Prompt
Retype all the records with nothing changed.

Dataset content Start Marker

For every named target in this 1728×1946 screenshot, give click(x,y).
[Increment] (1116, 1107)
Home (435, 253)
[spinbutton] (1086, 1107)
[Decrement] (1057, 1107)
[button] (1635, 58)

Dataset content End Marker

Final answer
For every named target in this 1728×1946 screenshot, give click(x,y).
[Increment] (1116, 1107)
Home (435, 253)
[spinbutton] (1086, 1107)
[Decrement] (1057, 1107)
[button] (1635, 58)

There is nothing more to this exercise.